Herniated Discs


I have been diagnosed with a herniated disk and I want to avoid surgery. Do you know of any non-surgical remedies?


Your spine is made up of a series of 24 irregularly shaped bones called vertebrae.  Between each vertebrae are intervertebral discs that join the vertebrae to the level above and below it. These discs allow movement of the joint, act as shock absorbers, and have a consistency that can be likened to a jelly doughnut. When pressure or injury causes the“jelly” to start bubbling out, the condition is referred to as a herniated, bulging, or slipped disc. It can be a horrible condition with the herniation often pushing on nerves that come out of your spine and innervate the lower body, causing great pain in your back, buttocks,or leg. There are multiple non-surgical avenues that can be tried with acupuncture, chiropractics, and physical therapy being the more common choices.

I have had multiple clients that experienced great pain relief from acupuncture. While this was not always a long-term cure for the condition, it did allow them to start a strengthening program, which led to a stronger and healthier spine and thus surgery was avoided. I have never heard complaints of the acupuncture treatment itself being overly painful, so if you can get over fears of being a pin-cushion for a short time, this may be a legitimate treatment to pursue.

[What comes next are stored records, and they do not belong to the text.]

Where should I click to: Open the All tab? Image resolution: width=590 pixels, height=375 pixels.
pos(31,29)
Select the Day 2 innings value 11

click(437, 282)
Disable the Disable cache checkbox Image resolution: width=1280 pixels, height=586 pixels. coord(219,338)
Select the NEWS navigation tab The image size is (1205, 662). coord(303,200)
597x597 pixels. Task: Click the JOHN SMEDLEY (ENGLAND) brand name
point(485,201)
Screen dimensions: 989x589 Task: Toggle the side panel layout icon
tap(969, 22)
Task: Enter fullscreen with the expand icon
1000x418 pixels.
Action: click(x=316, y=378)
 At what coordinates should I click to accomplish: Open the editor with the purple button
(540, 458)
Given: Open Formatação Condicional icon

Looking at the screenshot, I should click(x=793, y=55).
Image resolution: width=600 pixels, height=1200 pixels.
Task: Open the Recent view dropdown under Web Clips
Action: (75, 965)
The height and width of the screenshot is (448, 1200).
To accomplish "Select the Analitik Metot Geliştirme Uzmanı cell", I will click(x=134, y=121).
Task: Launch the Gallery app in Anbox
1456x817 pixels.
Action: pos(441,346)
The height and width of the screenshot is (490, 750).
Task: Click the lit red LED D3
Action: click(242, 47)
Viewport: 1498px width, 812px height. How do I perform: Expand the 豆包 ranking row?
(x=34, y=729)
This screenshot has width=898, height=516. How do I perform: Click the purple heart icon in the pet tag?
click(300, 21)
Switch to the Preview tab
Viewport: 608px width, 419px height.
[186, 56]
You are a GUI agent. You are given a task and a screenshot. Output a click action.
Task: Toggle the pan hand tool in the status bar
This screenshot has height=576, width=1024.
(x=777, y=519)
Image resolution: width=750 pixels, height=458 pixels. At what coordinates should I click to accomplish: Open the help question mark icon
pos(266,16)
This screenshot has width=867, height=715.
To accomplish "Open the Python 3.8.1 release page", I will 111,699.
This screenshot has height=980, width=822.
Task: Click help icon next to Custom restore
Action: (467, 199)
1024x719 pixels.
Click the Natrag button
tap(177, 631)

Chiropractics can make you feel better but without following up with a strengthening program, you will have to keep paying for visits to stay pain free. While some chiropractors encourage you to strengthen your back and be independent of their services, there are others that want to keep you coming back and will try to sell you “packages” of long-term treatments. There are also chiropractors that are “quacks” and do not use medically scientific protocols. Because of the very wide range of potential treatment plans,I feel you should interview a chiropractor first to see if you’re comfortable with their philosophy.

Physical therapy is generally a fairly conservative route to take. The goal of most therapists is to eventually say goodbye to you and not have you visiting them forever. The foundation of the treatment plan is stretching and strengthening, along with education ofproper body mechanics. Sometimes therapists use an overly conservative approach where certain motions are to be avoided entirely. As these motions will inevitably be performed by the patients at some point in their daily activities, their avoidance is not only somewhat unrealistic but leads to weakness in these motions. With my clients, I utilize my education in physical therapy but apply a more “real world” approach and strengthen a person in safe functional movements. Overall, physical therapy is a great alternative to try in avoiding surgery and the one most commonly recommended by doctors.

You can probably see that strengthening is a common theme among all of the non-surgical options. When your muscles are strong and you use proper body mechanics, the burden is lifted off of weaker, injured, or overused parts of the spine. But I strongly caution you against starting up a strengthening program yourself or hiring a personal trainer unless they are very highly qualified in this field, as it is easily possible to make the condition worse. I encourage you to try all of the available options, while keeping an open mind to surgery, as it very well may be the only thing that will give you a pain free life back.